● **TASK OBJECTIVE**: Copy the material below verbatim from the line with "Screen dimensions: 551x980" to the line with "Given: Expand the Padding property group", both lines included, omitting pictures and every line outside that range.

● **PROVIDED MATERIAL**:
- - - - - - -
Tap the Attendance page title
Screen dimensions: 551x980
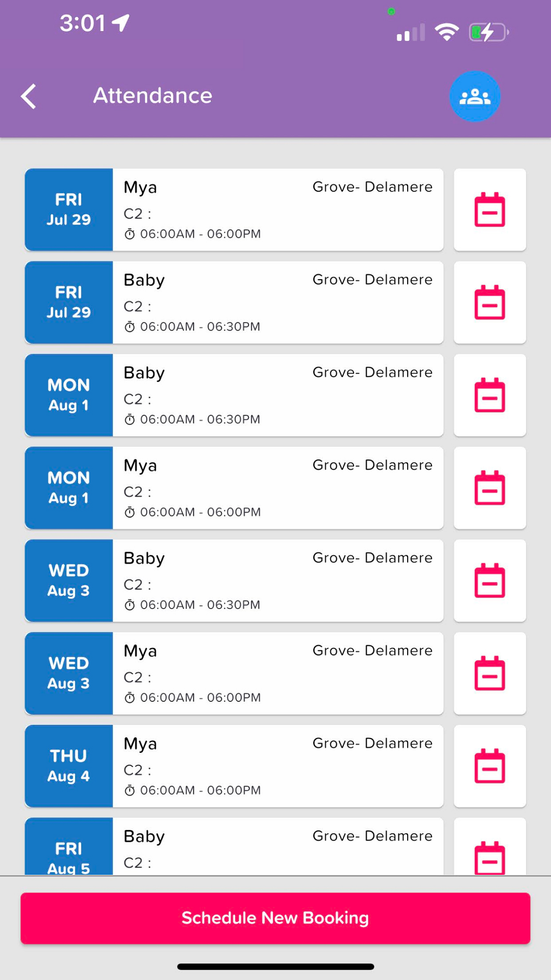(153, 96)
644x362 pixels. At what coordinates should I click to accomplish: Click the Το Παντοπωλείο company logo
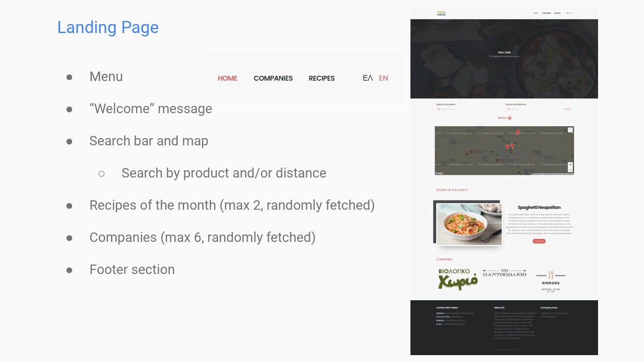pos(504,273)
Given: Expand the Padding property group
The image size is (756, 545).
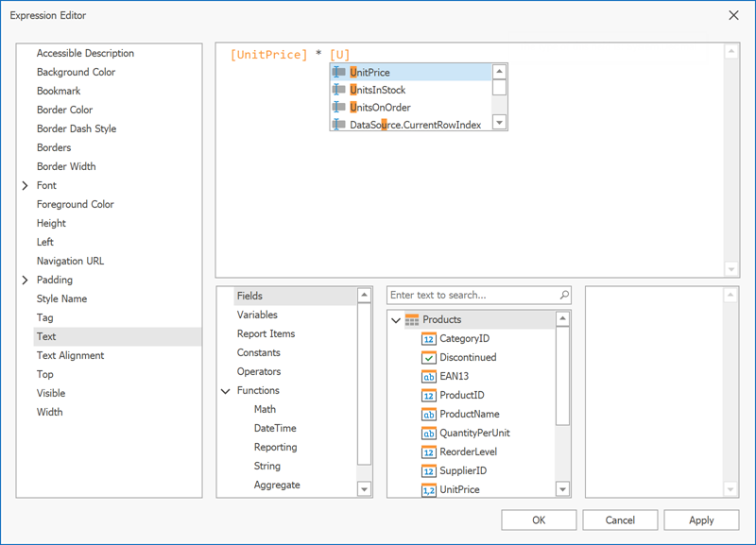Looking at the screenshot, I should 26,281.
- - - - - - -
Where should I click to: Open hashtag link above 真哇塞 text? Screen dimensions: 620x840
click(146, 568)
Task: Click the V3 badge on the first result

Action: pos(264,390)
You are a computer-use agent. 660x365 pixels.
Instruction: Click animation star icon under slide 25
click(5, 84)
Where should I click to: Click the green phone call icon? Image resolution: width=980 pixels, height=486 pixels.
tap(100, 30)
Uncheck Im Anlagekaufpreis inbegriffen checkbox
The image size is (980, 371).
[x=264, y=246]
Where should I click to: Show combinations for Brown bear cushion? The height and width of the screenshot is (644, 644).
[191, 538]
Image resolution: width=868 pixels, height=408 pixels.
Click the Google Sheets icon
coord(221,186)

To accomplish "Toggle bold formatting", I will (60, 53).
- - - - - - -
● **SOLUTION FOR THIS PROBLEM**:
Screen dimensions: 551x980
(153, 96)
644x362 pixels. At what coordinates should I click to accomplish: Click the Το Παντοπωλείο company logo
pos(504,273)
Given: Expand the Padding property group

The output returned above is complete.